──────── Data records

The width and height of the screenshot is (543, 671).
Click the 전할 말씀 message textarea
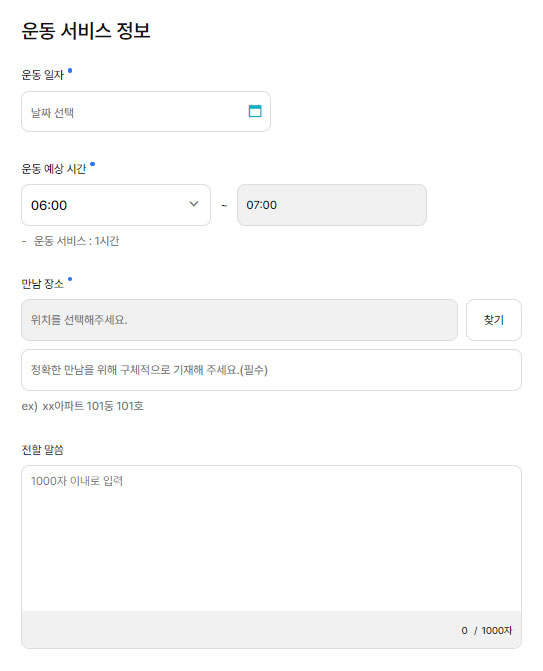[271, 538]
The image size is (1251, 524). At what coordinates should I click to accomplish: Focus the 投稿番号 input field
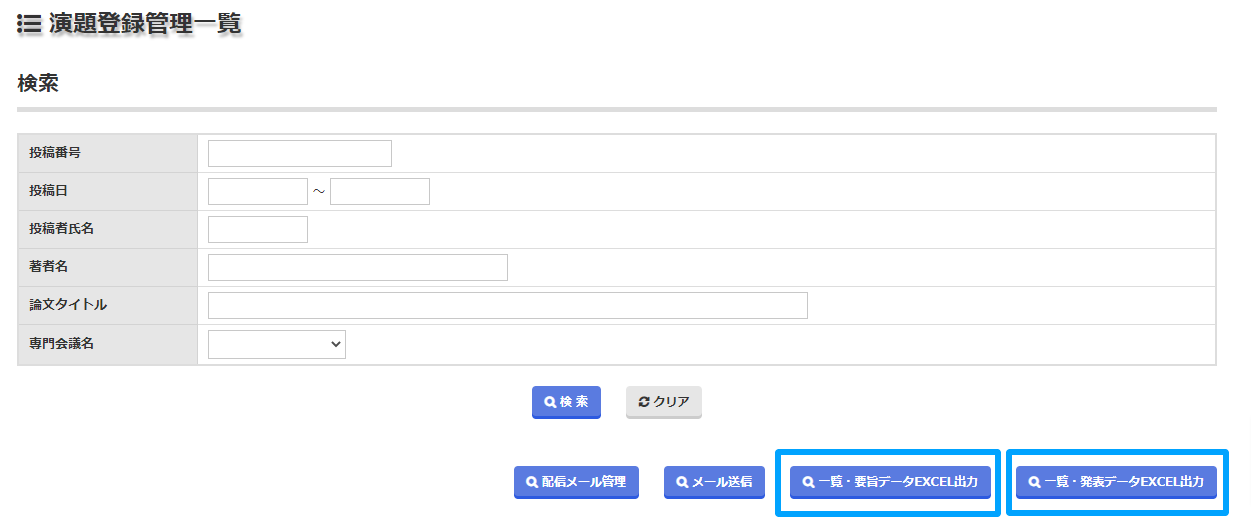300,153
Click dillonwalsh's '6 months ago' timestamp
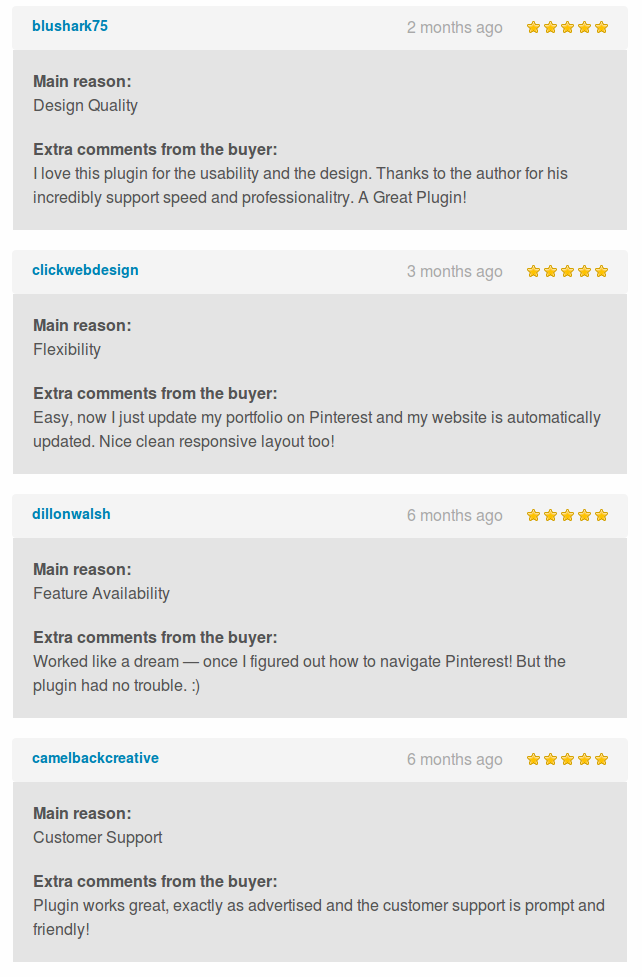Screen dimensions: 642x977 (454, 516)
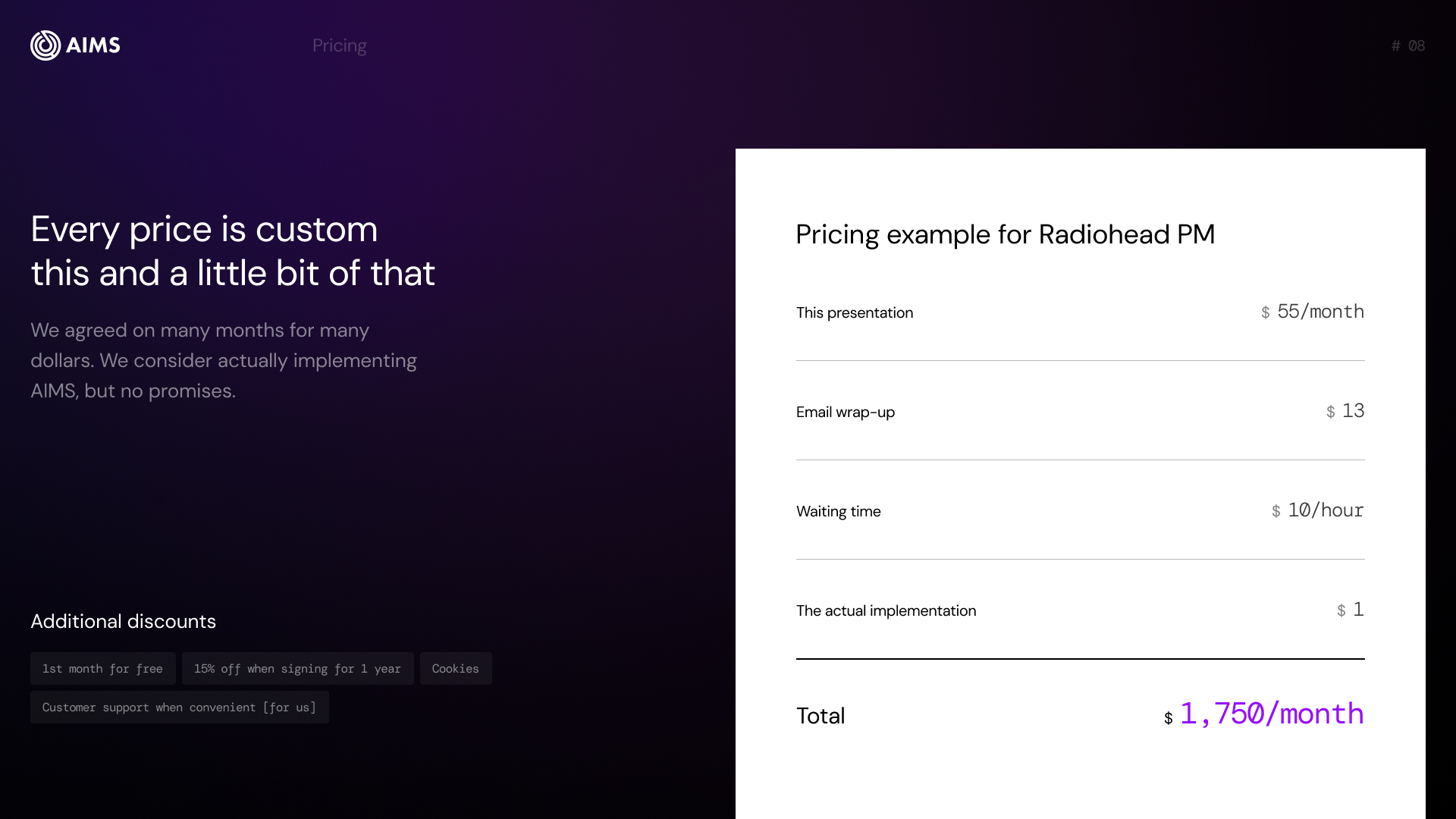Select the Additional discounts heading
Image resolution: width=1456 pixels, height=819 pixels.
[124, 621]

────────────────

What you have to do: Copy out all of the records above word for word, leaving out the pictures.

Final result:
The width and height of the screenshot is (543, 671).
Click the 전할 말씀 message textarea
[271, 538]
The image size is (1251, 524). At what coordinates should I click to accomplish: Focus the 投稿番号 input field
300,153
Click dillonwalsh's '6 months ago' timestamp
Screen dimensions: 642x977 (454, 516)
Select the Additional discounts heading
Image resolution: width=1456 pixels, height=819 pixels.
[124, 621]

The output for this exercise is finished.